Map of life expectancy at birth from Global Education Project.

Friday, February 06, 2009

Oh yeah, the rest of the world . . .

It's too soon to tell, of course, what regime change in the United States will mean for the less developed countries. We've been pretty much obssessed with our own problems lately, and I would expect that foreign aid will be an even tougher sell than usual. Still, if we were wise enough to recognize that cutting taxes on the wealthy and deregulating financial markets is not the path to prosperity after all, and that war is not peace and slavery may not be freedom, perhaps we'll be wise enough to realize as well that we have to live on this planet and that what happens in those remote places matters to us after all.

During the campaign, Barack Obama advocated increasing funding for the President's Emergency Plan for AIDS relief by $1 billion over five years, and doubling overall foreign assistance -- to $50 billion a year -- over time. He also called for cancelling the foreign debt of the world's poorest countries. Under the current circumstances, I would be surprised to see all of this happen, although the latter is certainly a possibility. You can't get blood out of a stone anyway. But Obama has already used his executive authority to get some of the ideologically driven nonsense out of the aid we already give -- specifically by ending the ban on funding organizations that offer abortion-related counseling and referrals. Presumably the ban on needle exchanges programs and the favoring of "abstinence only" sexuality education will also go overboard.

> Exercise tasks
1. In the post on foreign aid, why does the writer treat cancelling the poorest countries' foreign debt as a real possibility? Answer in one to three sentences.
2. Write out everything in the post on foreign aid from "Friday, February 06, 2009" down to "us after all.", word for word.
Rely solely on the post on foreign aid for every answer.

> Data listing

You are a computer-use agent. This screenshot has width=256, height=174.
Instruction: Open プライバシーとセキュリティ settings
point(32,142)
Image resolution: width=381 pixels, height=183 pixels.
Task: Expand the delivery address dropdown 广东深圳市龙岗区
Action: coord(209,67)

> Exercise responses
1. The writer reasons that the debt cannot be collected from the world's poorest countries anyway, summed up in the line "You can't get blood out of a stone anyway." That makes cancellation more likely than the other campaign proposals.

2.
Friday, February 06, 2009

Oh yeah, the rest of the world . . .

It's too soon to tell, of course, what regime change in the United States will mean for the less developed countries. We've been pretty much obssessed with our own problems lately, and I would expect that foreign aid will be an even tougher sell than usual. Still, if we were wise enough to recognize that cutting taxes on the wealthy and deregulating financial markets is not the path to prosperity after all, and that war is not peace and slavery may not be freedom, perhaps we'll be wise enough to realize as well that we have to live on this planet and that what happens in those remote places matters to us after all.